2023-06-21 15:02:00
[헬스코리아뉴스 / 이충만] With the declaration of Corona 19 endemic, the number of overseas travelers is increasing, and malaria patients are increasing worldwide. It has been revealed that Korea is not a malaria-safe zone, as a recent malaria warning was issued. In response to this public health crisis, scientists have started to search for targets that can prevent malaria infection, and the mechanism of action of inhibiting a specific protein has emerged as a key to preventing malaria infection.
Nature published a study on the 12th (local time) that malaria infection can be prevented by inhibiting Plasmodium falciparum myosin A. The study was led by the National Center for Scientific Research in France.
The research team said, “More than 500,000 people die every year due to malaria. There are various antibiotics that can prevent and treat malaria, but Plasmodium Plasmodium (P. malaria) is showing drug resistance over time.”
In fact, the most problematic point in preventing and treating malaria worldwide is Plasmodium falciparum, and although the epidemic area is expanding, it is adding to the seriousness of the problem because it is not effective because it is resistant to existing antibiotics.
Malaria infectants have motility in complex human activities and mosquito life cycles. This is called gliding motility, and as a form of motility in a single cell unit, it is a form of movement that moves on a solid surface with power generated by consuming energy. Infectious worms reach host tissues and cells through this process.

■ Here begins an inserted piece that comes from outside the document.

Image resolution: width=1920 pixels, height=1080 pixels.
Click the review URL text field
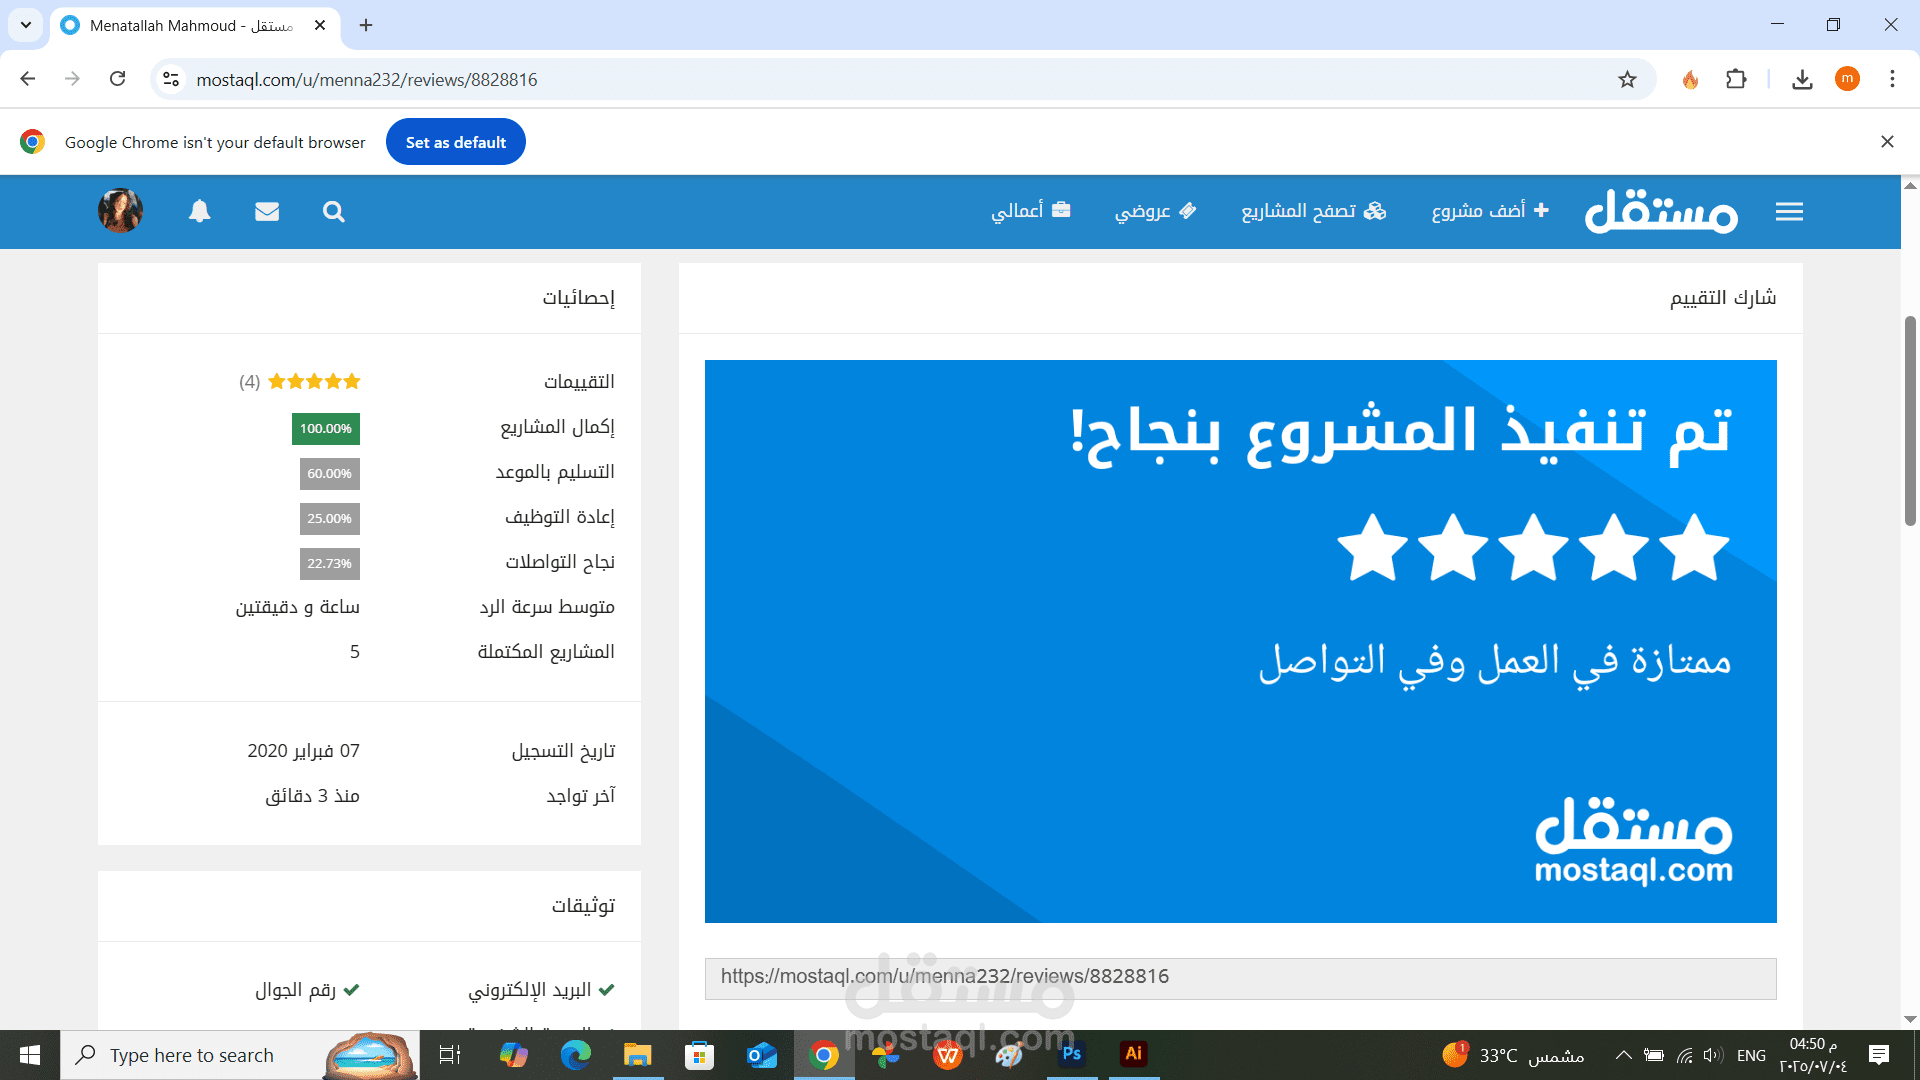(x=1240, y=977)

The gliding motility of the infestation works through the glideosome protein. This protein is a macromolecular complex composed of adhesive proteins, and the core of this complex’s action is the interaction between actin (PfAct1), a major protein constituting muscle myofibrils, and myosin A, a motor protein that causes muscle contraction. This is called the class XIV myosin motor PfMyoA.
At this time, the research team pointed out the class XIV myosin motor PfMyoA, which is part of the glidosome, as a target for the therapeutic drug. The main idea is to prevent malaria infection by inhibiting PfMyoA.
The National Center for Scientific Research in France discovered ‘KNX-002’, a new small-molecule drug candidate, focusing on this mechanism. This drug was developed by selecting a substance that showed PfMyoA inhibitory activity among regarding 50,000 that existed in the compound repository.
Looking at the mechanism of action in contrast with the currently used malaria vaccine ‘RTS, S’, ‘KNX-002’ inhibits the glidosome’s PfMyoA protein to block the migration of infectious insects to the host. On the other hand, ‘RTS, S’ is a method of inhibiting cell infection by targeting proteins on the cell envelope of the infecting insect. Simply put, ‘KNX-002’ blocks migration for host infection, and ‘RTS, S’ prevents in vivo infection following host cell migration.
The research team conducted preclinical in vitro experiments to evaluate the preliminary efficacy of ‘KNX-002’. As a result, ‘KNX-002’ inhibited PfMyoA adenosine triphosphatase activity and effectively blocked asexual reproduction during the life cycle of Plasmodium.
The key is whether ‘KNX-002’ has a wide range of effects on the actual human body. ‘RTS, S’, the only licensed malaria vaccine, has a very low preventive efficacy of less than 50%, so much research is needed in the future.
The research team said, “The combination of ‘KNX-002’ and PfMyoA prevents the activation of efficient hydrolase and blocks gliding motility. It provided a clue to prevent it.”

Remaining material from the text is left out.